STORED DATA:
<<<<

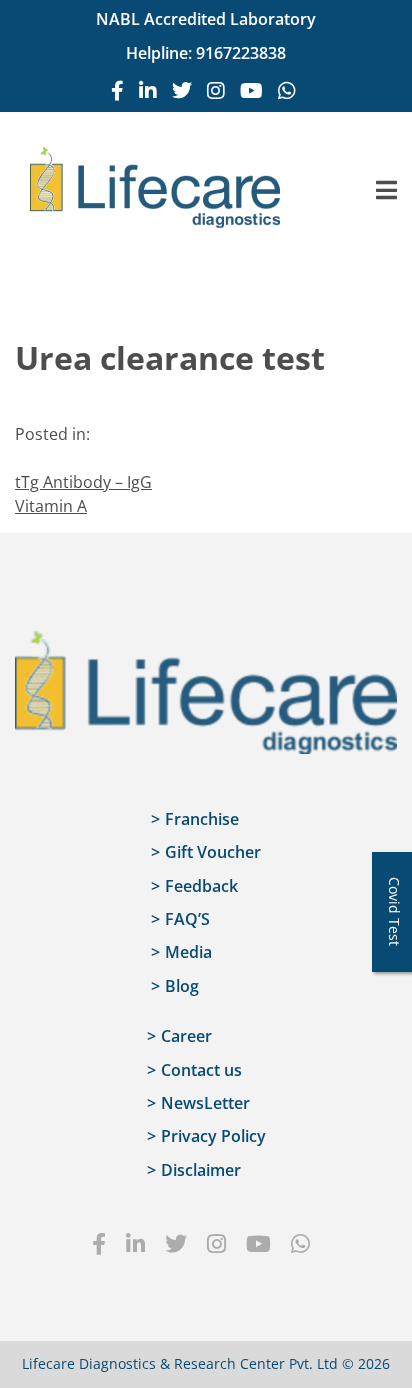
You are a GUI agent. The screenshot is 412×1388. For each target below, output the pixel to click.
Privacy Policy (213, 1136)
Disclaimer (201, 1170)
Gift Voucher (213, 852)
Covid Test (394, 911)
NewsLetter (205, 1103)
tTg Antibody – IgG (83, 482)
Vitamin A (51, 506)
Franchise (202, 819)
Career (186, 1036)
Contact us (201, 1070)
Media (188, 952)
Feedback (201, 886)
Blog (182, 986)
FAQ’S (187, 919)
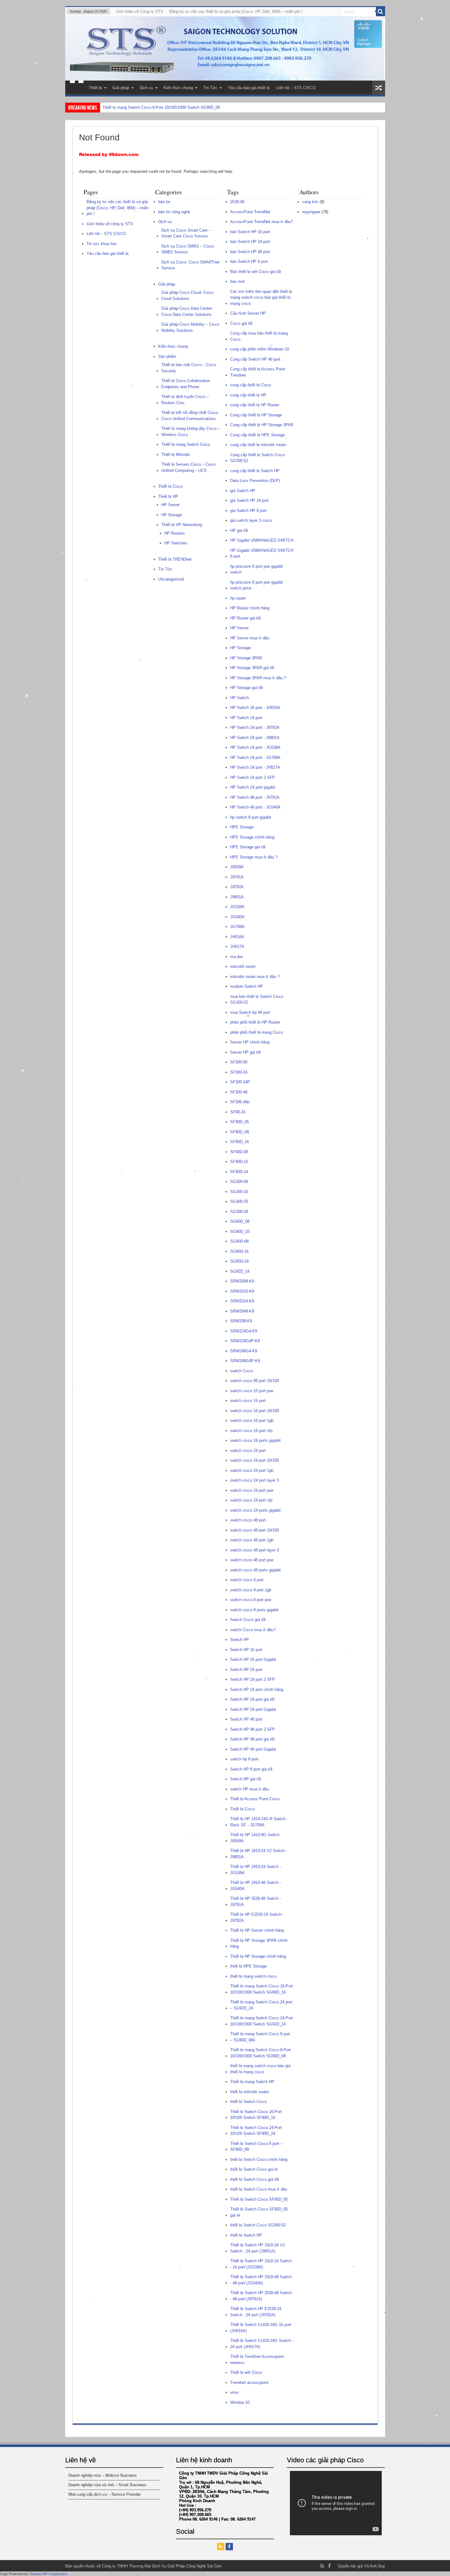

>>>>

TO DO: I need the lines from the line holding "Vitamin A (51, 506)" through the end of the material, inclusive, restated word for word and without pictures.

OUTPUT OF THE TASK:
Vitamin A (51, 506)
Franchise (202, 819)
Career (186, 1036)
Contact us (201, 1070)
Media (188, 952)
Feedback (201, 886)
Blog (182, 986)
FAQ’S (187, 919)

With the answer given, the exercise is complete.